Since the sentences were generated individually, it was always entertaining when they almost converged onto a common theme:
I can’t fall asleep due to the haunting screams of my family in my burning house. As I now spend my last few seconds in the vacuum of space, no one would be able to hear me scream.
Unfortunately, Spooky Stories had a worrying fixation on topics like pregnancy, animal death, and rape. This is to be expected, as it was trained on the writing of Redditors.
I was playing Cocoa Springs, Draculas revenge I find it strange that my wife never ate much while pregnant with twins. Today, I woke up to her standing stark still at the end of my bed, I might be able to do it again next year.
Its faults came with some amusing upsides, however. Since Spooky Stories was not writing any kind of linear narrative, it would frequently introduce a character as “wife” or “brother”, then follow up with an unexpected set of pronouns. In this way, Spooky Stories as a character in our chat (as all Markov bots become) did not seem problematic or ill-meaning as much as it felt like an incoherent fever dream.
Coffin With the last of my strength I pulled up to the house, I heard the bloodcurdling scream of my wife. His reply: what ambient sounds bro? xd But then I realized it was always there right in corner of my eye.
In closing
Spooky Stories was a good bot. I still miss it sometimes, but it was its time to rest.
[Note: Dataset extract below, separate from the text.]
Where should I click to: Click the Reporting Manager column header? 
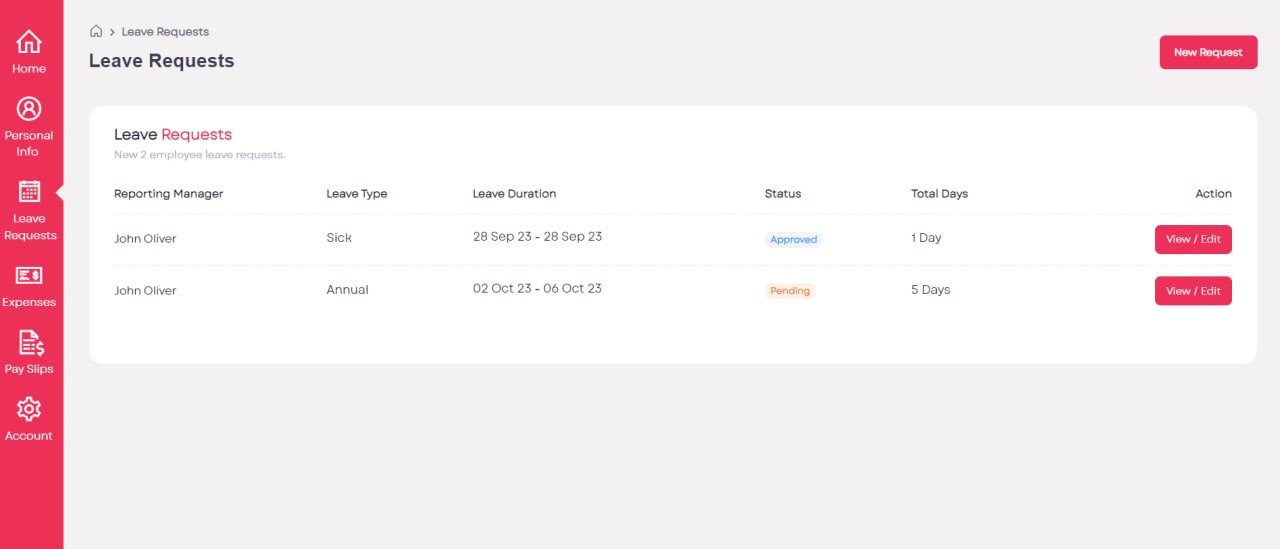[x=168, y=194]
I don’t think it would have been funny this far into January - maybe I’ll bring it back this October, maybe I’ll come up with something even funnier.
When I think about it, I think the most about its final story. It perfectly summarizes everything about the subreddit, and everything that the bot symbolized.
His grip on my shoulder under my sweater tightened as I stared at my wife’s dead body, grief filled my soul. Can’t write more than two sentences so tried to fit as much as I could as they ran for the exits.